Swimming is a great way to lose weight as it works your entire body. Swimming has always been a fun activity especially as children, so it doesn't seem like an intense workout. Again you should prepare a workout before you hit the pool, for example set a number of lengths in a certain time you want to complete. You could increase this each week or session to motivate you to beat your last score. There are also group classes such as aqua fit and aqua zumba that are great fun and become a social event as much as a workout! Dancing in the water is very intense and you will feel the burn afterwards, but during the class you can enjoy moving around without feeling like you’re doing much exercise!
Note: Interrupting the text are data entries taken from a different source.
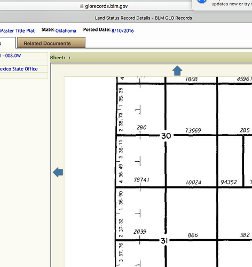
Task: Click the blue up arrow to pan north
Action: tap(177, 70)
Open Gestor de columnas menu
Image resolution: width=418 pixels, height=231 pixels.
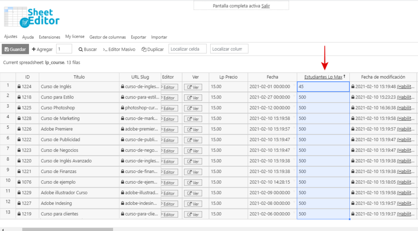[107, 37]
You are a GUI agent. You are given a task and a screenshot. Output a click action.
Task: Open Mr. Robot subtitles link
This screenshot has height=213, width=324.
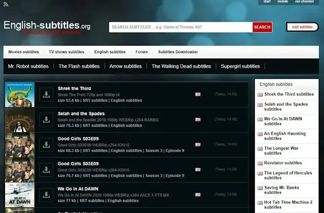pyautogui.click(x=28, y=66)
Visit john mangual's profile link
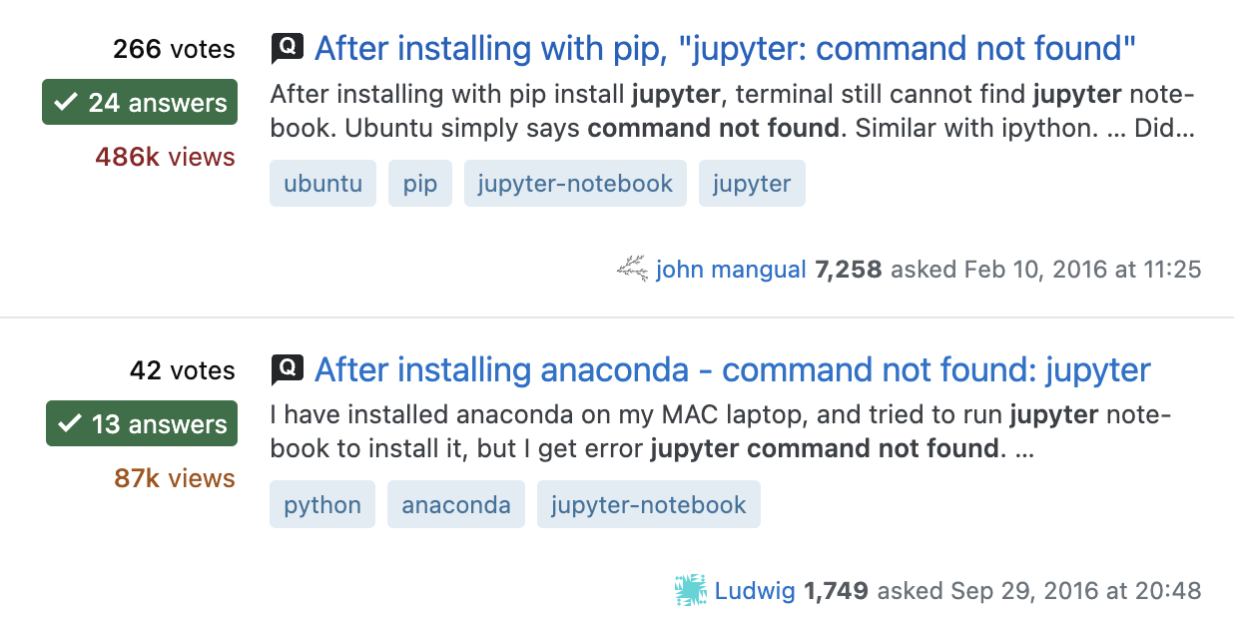The height and width of the screenshot is (627, 1238). tap(732, 269)
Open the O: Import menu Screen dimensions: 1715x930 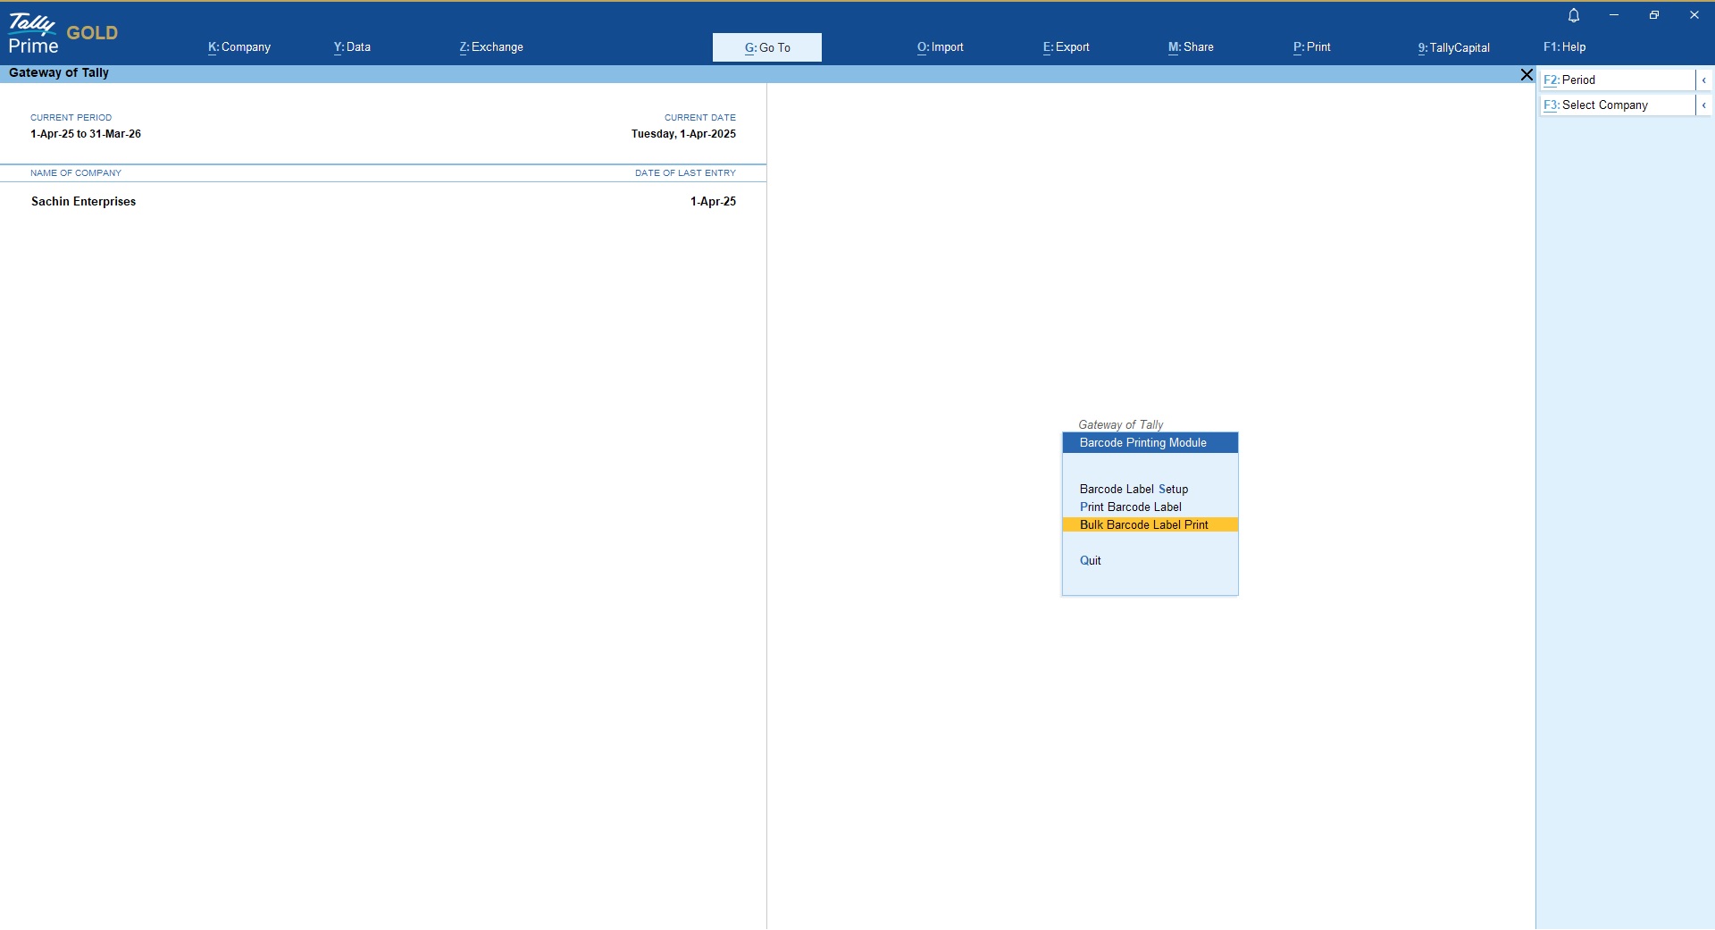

3. Invest In The Right Clothing And Equipment

When you've planned your weekly workouts and you’re in the right frame of mind to lose weight, turning up at the gym in your canvas shoes, leggings and an old baggy t shirt is a big mistake. Wearing the correct clothing is key to getting the most out of your workout. Correct fitting trainers will support you and be far more comfier than loser, flimsy shoes. Wearing cotton materials to workout in will cause any sweat produced to be soaked up and held in the material, making it extremely uncomfortable. Clothing with dri fit technologies that wick away sweat and evaporate it will help keep you cool and comfortable. As well as improving your performance, looking the part will give you a real confidence boost and help motivate you.

4. Keep A Food Diary

Losing weight takes more than just signing up for the gym, it is a lifestyle shake up and which includes your diet. You may eat healthy and feel your diet doesn't need to change, if so that’s great. But you may not realise how much you actually eat, or whether you’re eating all of the right foods. Keeping a food diary is a way of monitoring your diet, there’s no need to obsess over calories or carbs, simply jotting down what you've eaten and when will enable you to look back over your daily food intake and physically see how much you've eaten. This is an easy way to identify where you’re over eating and when you need to fill up on food because you lack energy at that particular time of the day. Being aware of what you eat means if you do eat a lot of bad foods you can easily cut them out, ignoring or hiding certain things you eat makes you more likely to over indulge on them.

5. Don’t Ban Foods

Just because you’re eating healthy and exercising more, doesn't mean you should ban yourself certain foods, especially if they’re your favourite foods as you’re more likely to crave what you can't have. Treat yourself every now and again with nice foods in small portions, to reward your hard work and satisfy those cravings. If you do want to cut certain foods completely then you should slowly wean yourself off them. Introduce replacement foods into your diet and slowly eat less and less of the food you want to cut out.

6. Don’t Over Train

Losing weight can take weeks, months or even years, it all depends on your targets and goals and your health and fitness levels when you start. It’s all too easy to start a new fitness regime and plan to workout for 90 minutes, 7 days a week, convinced you’ll see a huge difference in just a few weeks. Pushing yourself too hard is a common reason people quit, if you want to train that hard you should slowly build up to it to ensure you’re fit enough to keep up those levels of intensity. Remember the classes mentioned earlier and how it becomes more of a social event, if training is a chore and a lot of hard work you’re not going to look forward to hitting the gym after work, you’re going to dread it! Be realistic, set goals you know you can achieve, and succeed. Beating your targets is highly motivating, rarely reaching them does the complete opposite. You should feel proud of yourself for working out and think positively about how your fitness regime is going.